Na teoria social, a conduta colonizada que caracteriza o academicismo dominante desconhece a notável contribuição do pensamento crítico latino-americano para a interpretação de nossa realidade. Desconhece também a enorme influência que o programa de pesquisa acerca do subdesenvolvimento e a dependência - uma contribuição latino-americana - exerceu nos principais intelectuais dos Estados Unidos e da Europa (também da África). A teoria marxista da dependência é a mais importante contribuição teórica da esquerda na América Latina para a fundamentação de uma nova praxis política. Não será possível reconstruir o radicalismo político necessário em um país subdesenvolvido e dependente como o Brasil, sem revisá-la profundamente, sem compreender sua notável contribuição para o programa da Revolução Brasileira.  

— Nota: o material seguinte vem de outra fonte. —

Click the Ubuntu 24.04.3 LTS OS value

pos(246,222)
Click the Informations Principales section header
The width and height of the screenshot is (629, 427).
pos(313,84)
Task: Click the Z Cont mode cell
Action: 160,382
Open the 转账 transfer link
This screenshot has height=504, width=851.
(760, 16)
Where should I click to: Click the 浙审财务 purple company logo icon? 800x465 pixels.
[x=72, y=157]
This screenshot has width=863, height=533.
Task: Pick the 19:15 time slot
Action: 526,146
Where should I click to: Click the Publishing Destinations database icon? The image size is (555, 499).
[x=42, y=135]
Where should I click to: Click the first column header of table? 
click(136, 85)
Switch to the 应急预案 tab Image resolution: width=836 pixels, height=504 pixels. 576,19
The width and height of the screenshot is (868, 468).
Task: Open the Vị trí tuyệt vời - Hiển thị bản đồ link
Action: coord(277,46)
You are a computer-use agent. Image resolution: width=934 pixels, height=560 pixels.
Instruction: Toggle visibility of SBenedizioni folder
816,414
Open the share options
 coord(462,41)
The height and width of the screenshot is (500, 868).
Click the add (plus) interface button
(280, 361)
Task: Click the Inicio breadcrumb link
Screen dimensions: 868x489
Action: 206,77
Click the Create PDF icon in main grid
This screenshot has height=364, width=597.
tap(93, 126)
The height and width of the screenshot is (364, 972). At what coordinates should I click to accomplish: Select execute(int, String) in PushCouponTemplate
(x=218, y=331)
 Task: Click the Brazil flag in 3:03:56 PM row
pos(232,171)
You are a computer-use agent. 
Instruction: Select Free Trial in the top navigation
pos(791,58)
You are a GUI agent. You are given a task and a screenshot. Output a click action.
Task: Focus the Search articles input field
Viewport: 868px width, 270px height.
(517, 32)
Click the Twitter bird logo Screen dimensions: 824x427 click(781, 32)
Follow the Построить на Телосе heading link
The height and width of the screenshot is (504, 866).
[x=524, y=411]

O colapso do figurino francês. Crítica as ciências sociais no Brasil, reúne ensaios destinados a reflexão sobre esta espécie de elo perdido das ciências sociais, cujo esquecimento foi produzido pelos dólares da Fundação Ford que sustentaram centros de estudos como o CEBRAP de Fernando Henrique Cardoso e também pelo veto imposto aos teóricos radicais da teoria marxista da dependência em programas de pós-graduação em economia e sociologia de universidades como a USP e a UNICAMP. Neste momento, tanto à esquerda quanto à direita do espectro político, todos se declaram desenvolvimentistas. Foi precisamente este consenso, produzido pelo consórcio "petucano" no terreno da luta política, que autorizou a retomada da necessária crítica realizada pela teoria marxista da dependência ao capitalismo dependente que sofremos.

Nelson Rolim, editor e amigo, trouxe-me os exemplares num café da manhã, no penúltimo dia desde dezembro triste de 2014.